START Stored data
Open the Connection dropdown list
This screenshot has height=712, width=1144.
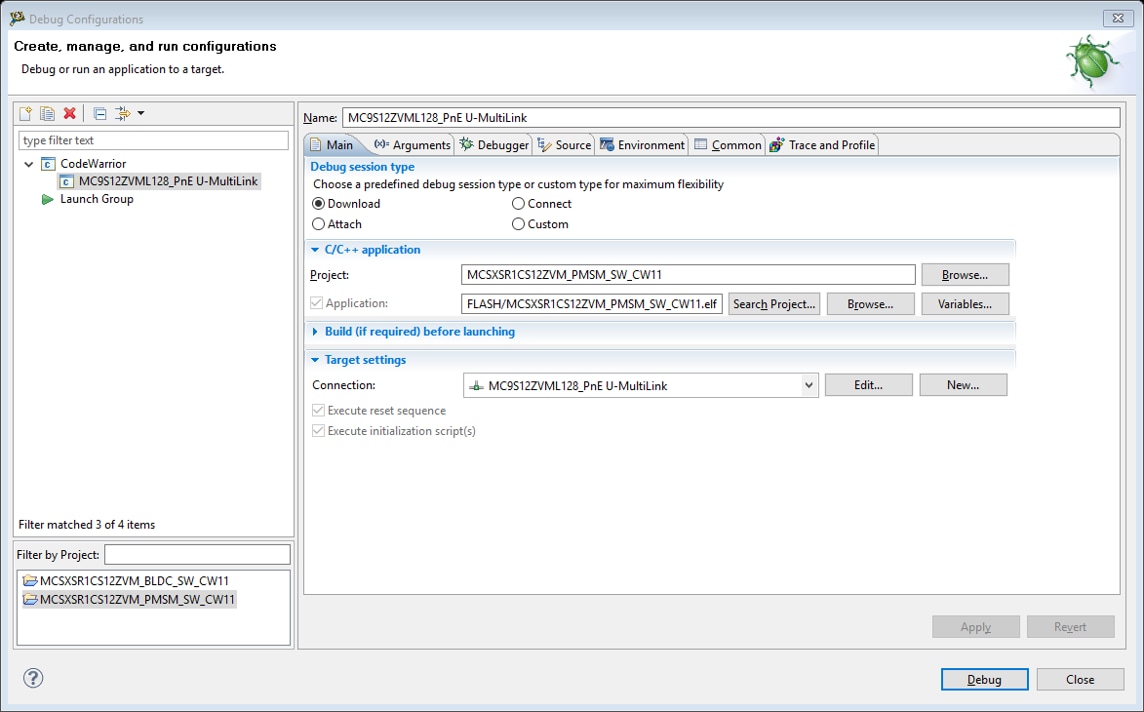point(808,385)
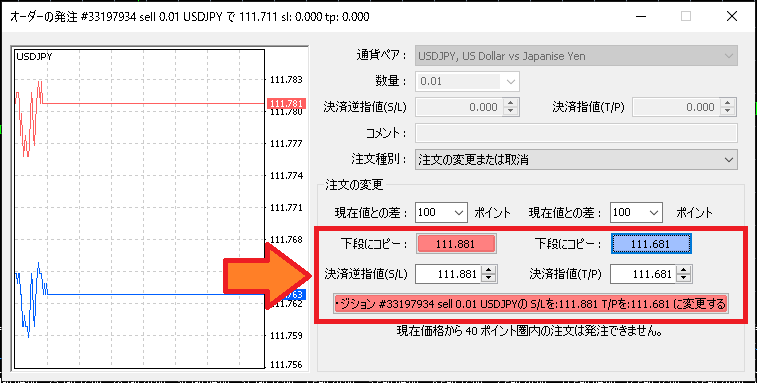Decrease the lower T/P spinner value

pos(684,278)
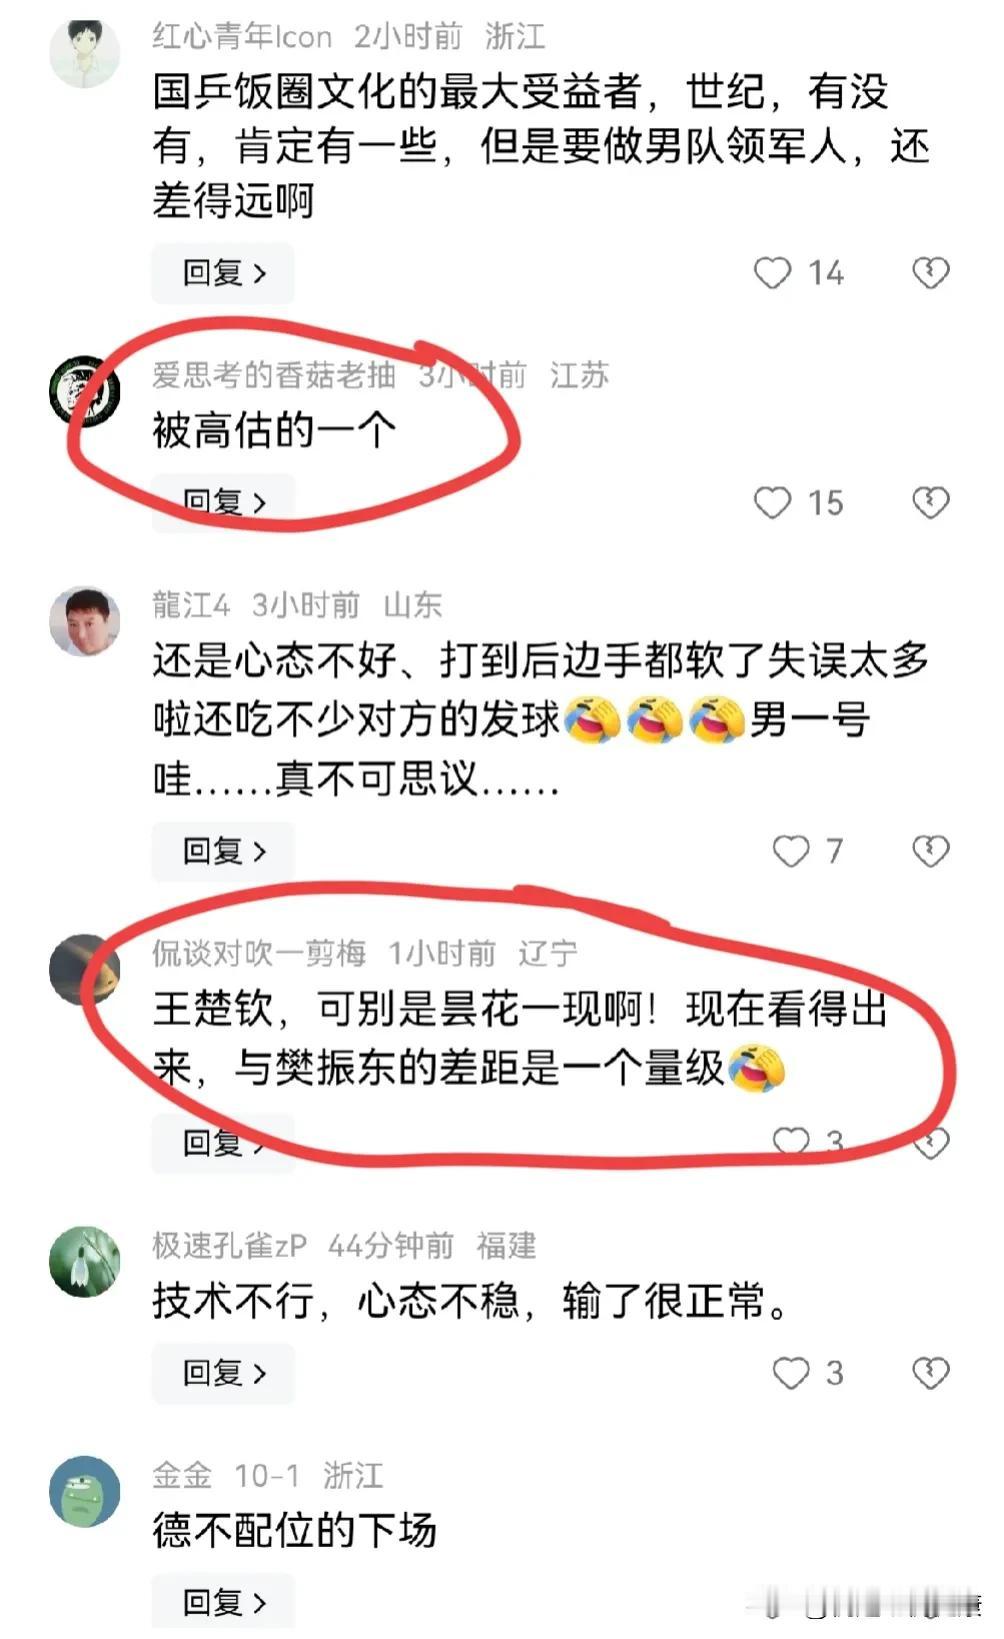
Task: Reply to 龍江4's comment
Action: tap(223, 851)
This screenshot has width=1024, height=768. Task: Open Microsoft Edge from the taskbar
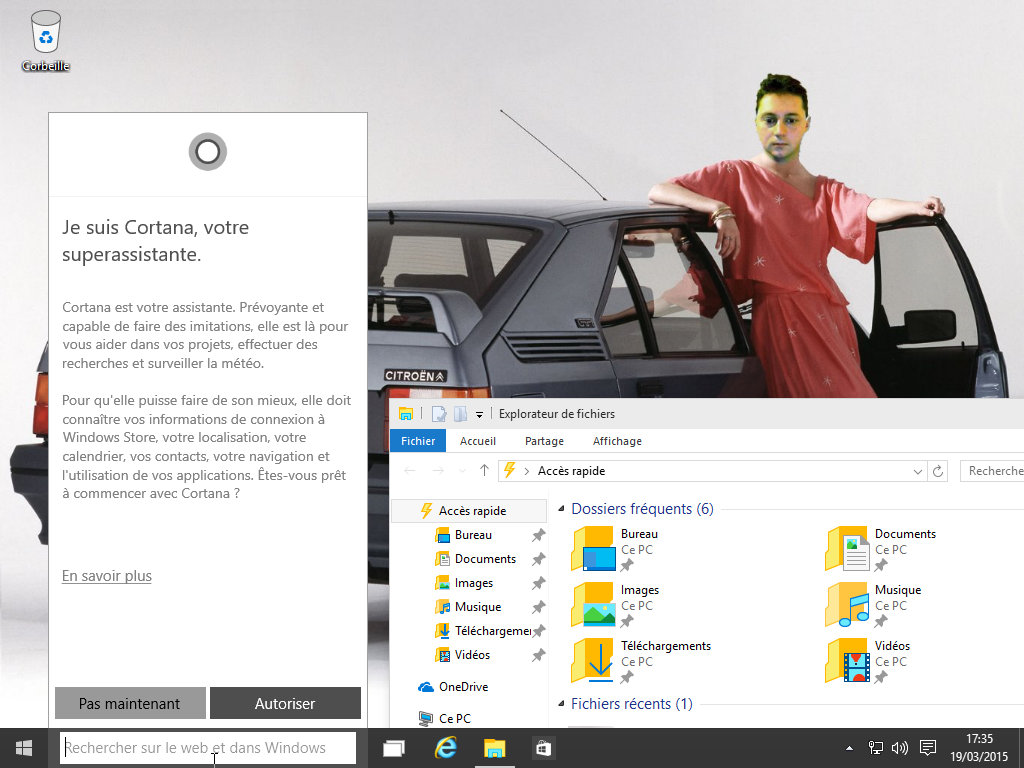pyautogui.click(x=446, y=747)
END Stored data
[What is being asked] The reply should contain all of the data above, word for word, with no pictures.

[Answer space]
Open the Connection dropdown list
This screenshot has height=712, width=1144.
point(808,385)
Decrease the lower T/P spinner value

pos(684,278)
Task: Reply to 龍江4's comment
Action: tap(223, 851)
This screenshot has width=1024, height=768. Task: Open Microsoft Edge from the taskbar
pyautogui.click(x=446, y=747)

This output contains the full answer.